Tuesday, January 25, 2022

Written Content and Visual Design: 2 Peas in Your Marketing Pod

 When the word "marketing" enters your head, do you think of arresting visuals, or do you imagine compelling statements that demand an audiences' attention and inspire further interest in your products or services? Most likely, you envision both of these elements working together -- which is just as it should be. The written content and visual design elements that express your brand image and marketing message must mesh in a concerted effort to make your business shine. So let's look at how to get the best possible use out of these two peas in your marketing pod.

First, let's establish what we mean when we talk about visual design. In this case, I refer to two primary skill sets: graphic design and web design. Graphic design traditionally includes all the static visual elements of your marketing "look," from your company's logo and color scheme to the way images lead the eye through a brochure, sales sheet, PowerPoint presentation, or trade show display area. Web design creates and positions these visual elements in a dynamic online format, with bits and pieces that may change according to what kind of screen the viewer encounters them on (a technique called responsive web design) or as you add continuous updates to your portfolio, services, or biographical data. 

Web design and graphic design may differ somewhat in their requirements. For instance, certain fonts and color arrangements that work like gangbusters on a website may not look good on a print piece, and vice versa. Ideally, you want to create a design language that will work equally well for both offline and offline media.

Where does content writing enter the picture, so to speak? Well, it may come at the beginning, or it may show up later in the process. Of course your designers will want to have the basic look of your brand firmly in hand right from the beginning, while your web team will probably have some clear ideas about the basic formatting and layout decisions for your website. But the content-first approach often makes good sense for print marketing pieces. I've worked with graphic designers who used my content as a creative springboard to generate visual ideas for a onesheet, brochure, or direct marketing postcard. In some cases, a web designer may also make layout decisions based, at least in part, on what the written content seems to call for.

Ideally, your copywriter and your visual design team try to complement each other as seamlessly as possible (under the direction of a marketing director or coordinator who keeps everyone moving in the same direction). When I'm writing for a project that will include visual design, I talk to the designer about the overall concept and try to leave plenty of room for visual elements in my work. If the designer has trouble fitting my content into the design, I may need to trim it down. If I present an idea that lends itself to a particular image, the designer may want to fit such an image above, below, or alongside it. The main thing is that we're aligned as a creative unit to produce a final result that sells.

As an experienced freelance copywriter, I maintain relationships with many graphic designers and web designers. If you need both written marketing content and marketing design skills, contact me today and I'll hook you up with both!

Tuesday, January 11, 2022

Gaining (a Copywriter's) Perspective on Your Marketing Content

You may have all kinds of good, solid reasons for outsourcing at least some of your marketing content creation needs to a freelance copywriter.
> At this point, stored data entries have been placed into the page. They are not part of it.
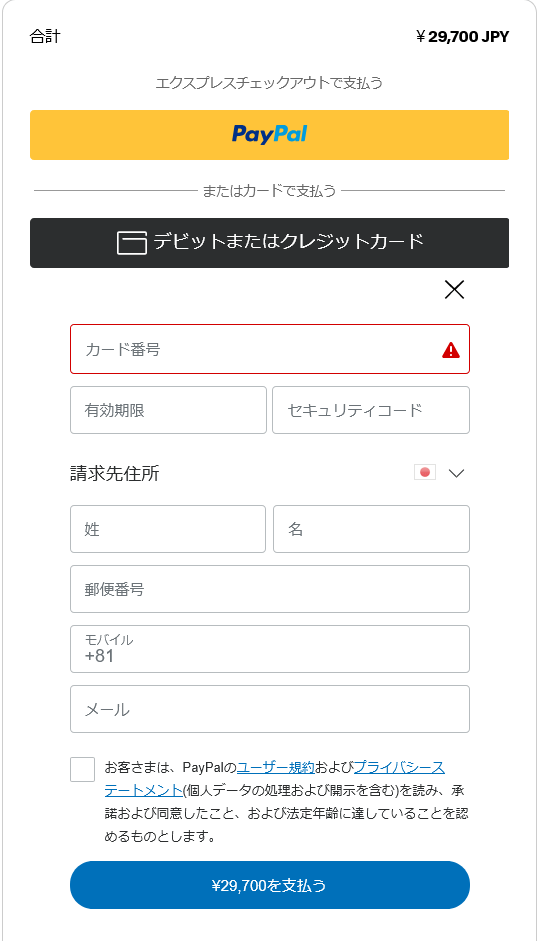Tick the PayPal terms agreement checkbox
This screenshot has height=941, width=548.
point(82,769)
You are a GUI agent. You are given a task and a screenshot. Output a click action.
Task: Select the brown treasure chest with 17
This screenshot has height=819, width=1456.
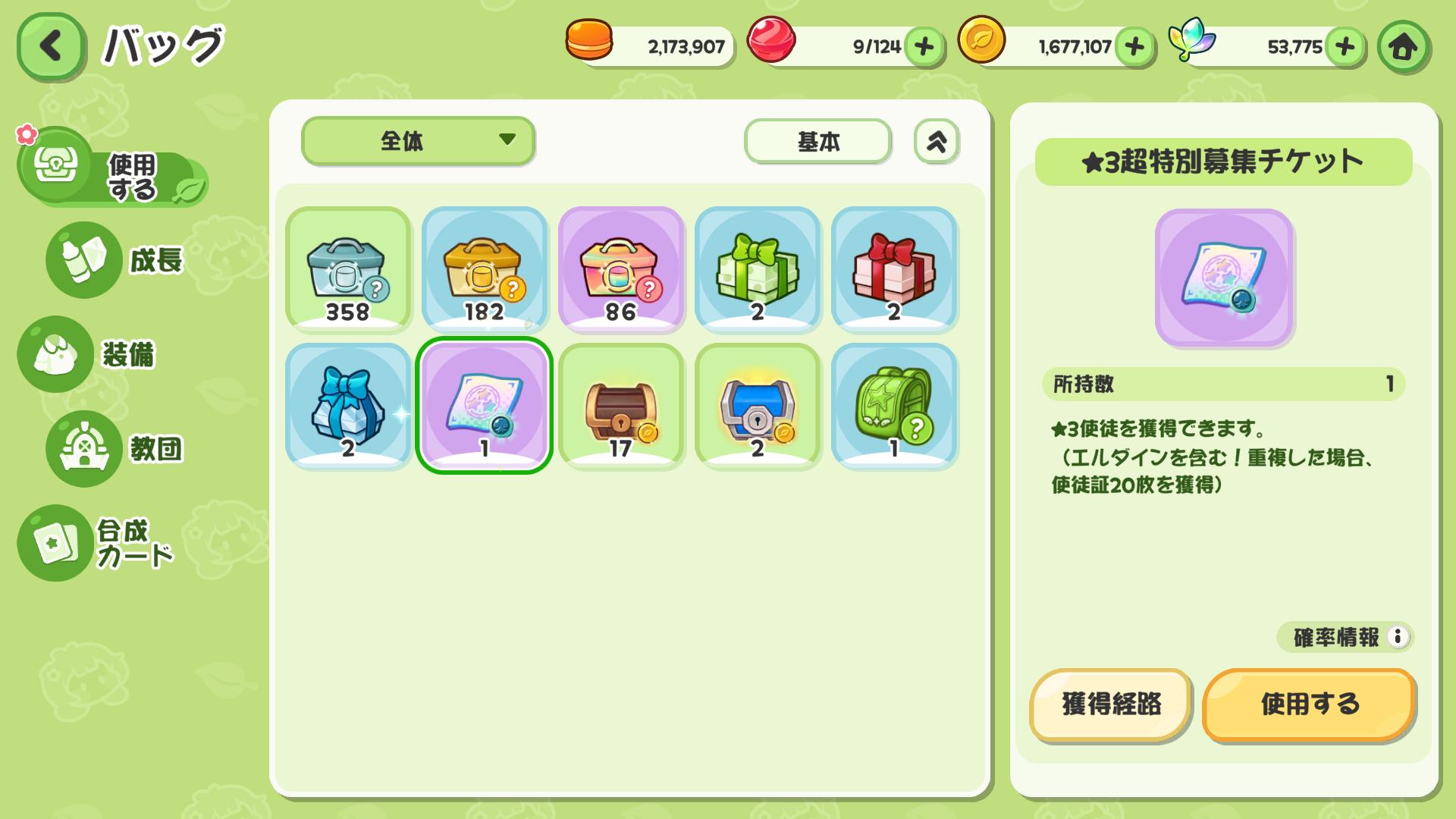click(x=621, y=406)
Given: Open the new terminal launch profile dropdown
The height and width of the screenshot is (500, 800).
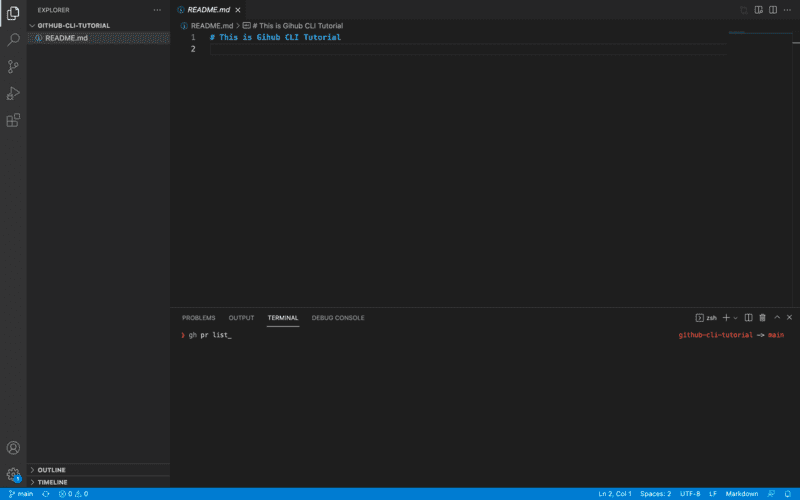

Maybe you don't happen to have a talent for writing, so creating your own marketing content takes up a huge amount of time that ought to go toward doing your day-to-day tasks that keep your business running. Maybe you do have the talent, but you hate, hate, hate using it. (Some people just don't enjoy writing. Heck, even I don't enjoy it sometimes. Of course I find the resolve when it's time to pay the bills.) Maybe you already have a copywriting team in place, but it happens to be stretched to the limit already. These are all great reasons to hire a copywriter, and in each case I'm happy to step in.




But there's another terrific reason to think about adding a copywriter to your creative team: the possibility that you may be "too close to the topic." Let's face it, you know your business inside-out. You're immersed in it on a daily basis. You work with other people who also know the industry, and you communicate with colleagues that speak the lingo as well as you do. You live in the world of your business. The thing is, your customer probably doesn't.


You may find it impossible to see yourself objectively enough to put yourself in your reader's shoes. Sometimes it's hard to pretend you're John Doe instead of Jane Manufacturing Incorporated long enough to really grasp what the reader wants to know, as opposed to what you want to tell him. Time to bring in an objective party -- one who happens to write marketing content for a living. Your copywriter can see John's perspective as well as Jane's, creating a message informed by one and aimed at the other.


You may also find that your industry speaks a language the general public doesn't understand. I recall the time I walked into an engineering company and the owner said, "Ah, so you're the guy who's going to rescue us!" The company's leadership team had spent so many years talking engineer-speak to engineers that they'd lost a handle on how to translate their features and benefits into common English. Again, copywriter to the rescue.